---------- STORED DATA

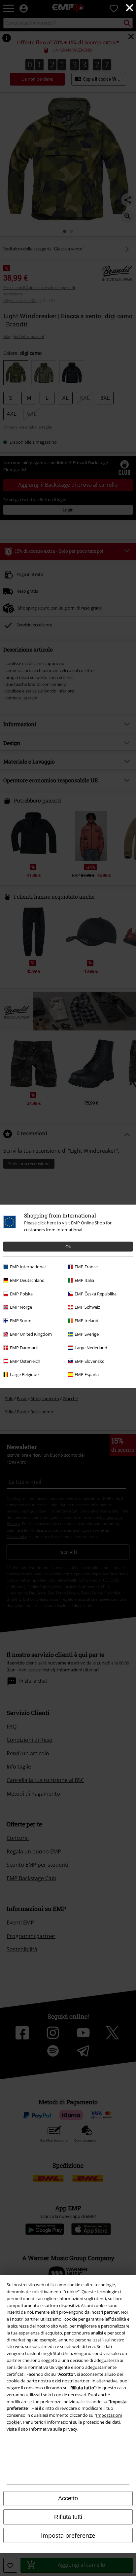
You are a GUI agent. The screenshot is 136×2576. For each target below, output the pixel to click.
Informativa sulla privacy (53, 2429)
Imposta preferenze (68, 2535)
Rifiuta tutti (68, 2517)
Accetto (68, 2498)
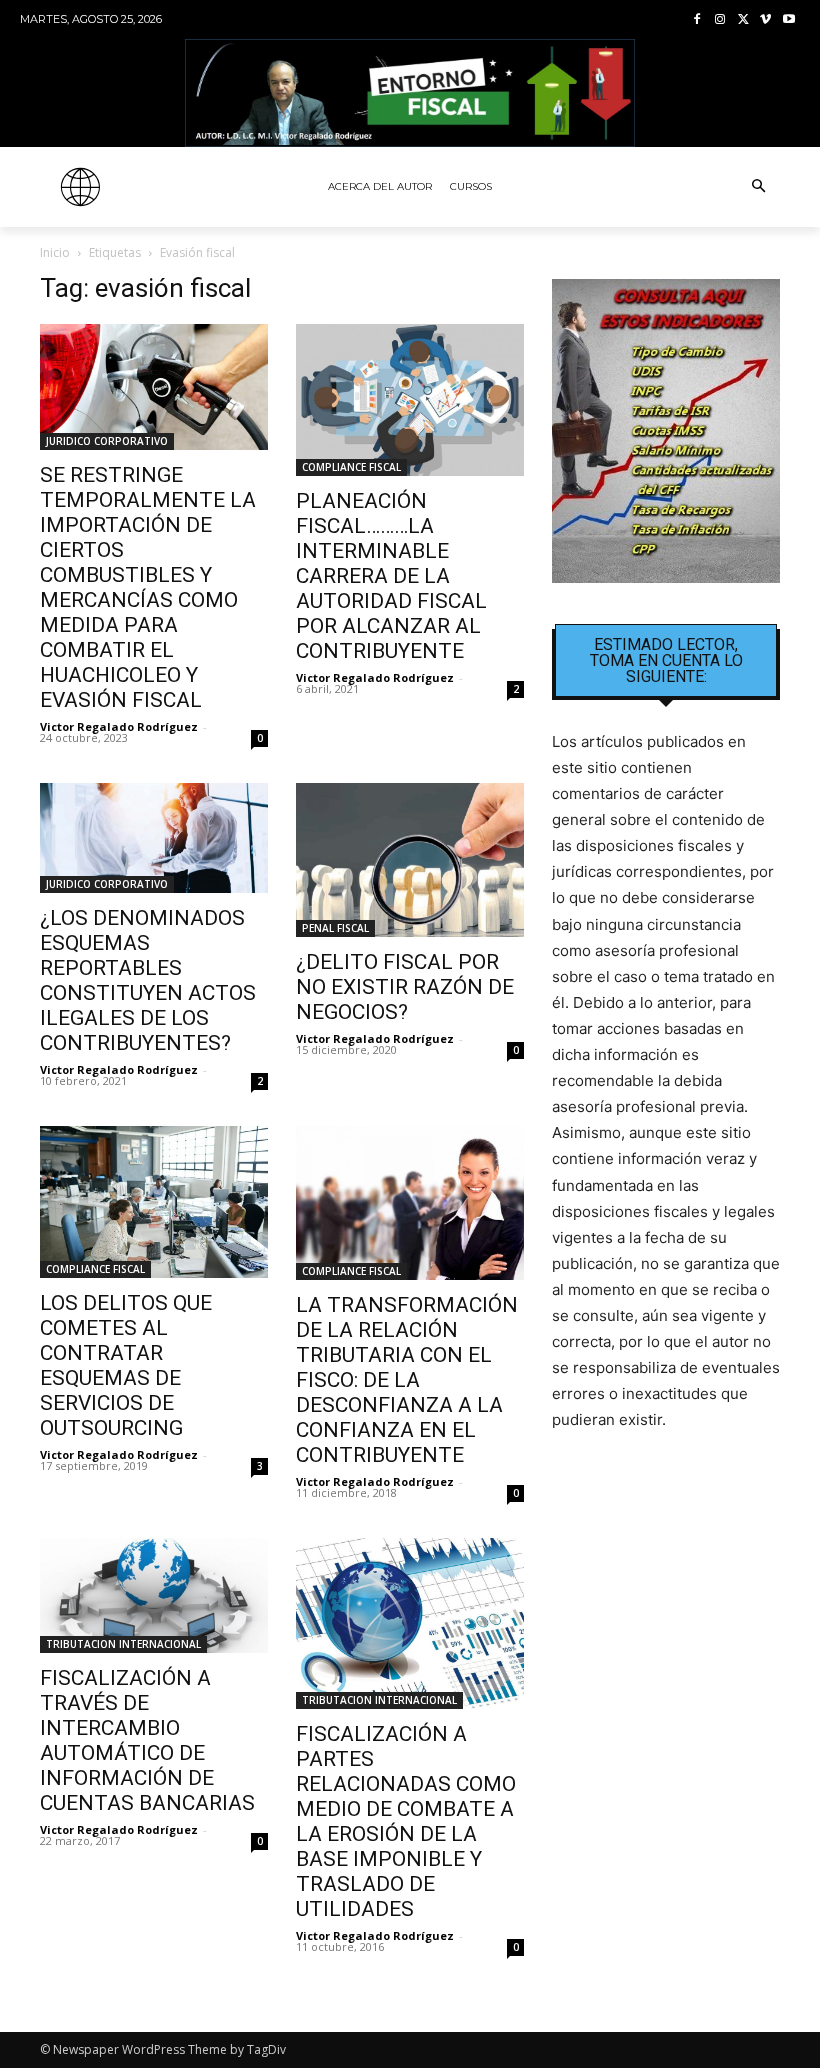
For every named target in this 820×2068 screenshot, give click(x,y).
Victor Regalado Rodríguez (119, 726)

--------------------

EXERCISE OBJECTIVE — Write out all of the data above exactly, pictures excluded.

RESULT OF THIS EXERCISE —
You are a GUI agent. The screenshot is 136×2576. For each target below, output the pixel to click.
Informativa sulla privacy (53, 2429)
Imposta preferenze (68, 2535)
Rifiuta tutti (68, 2517)
Accetto (68, 2498)
For every named target in this 820×2068 screenshot, give click(x,y).
Victor Regalado Rodríguez (119, 726)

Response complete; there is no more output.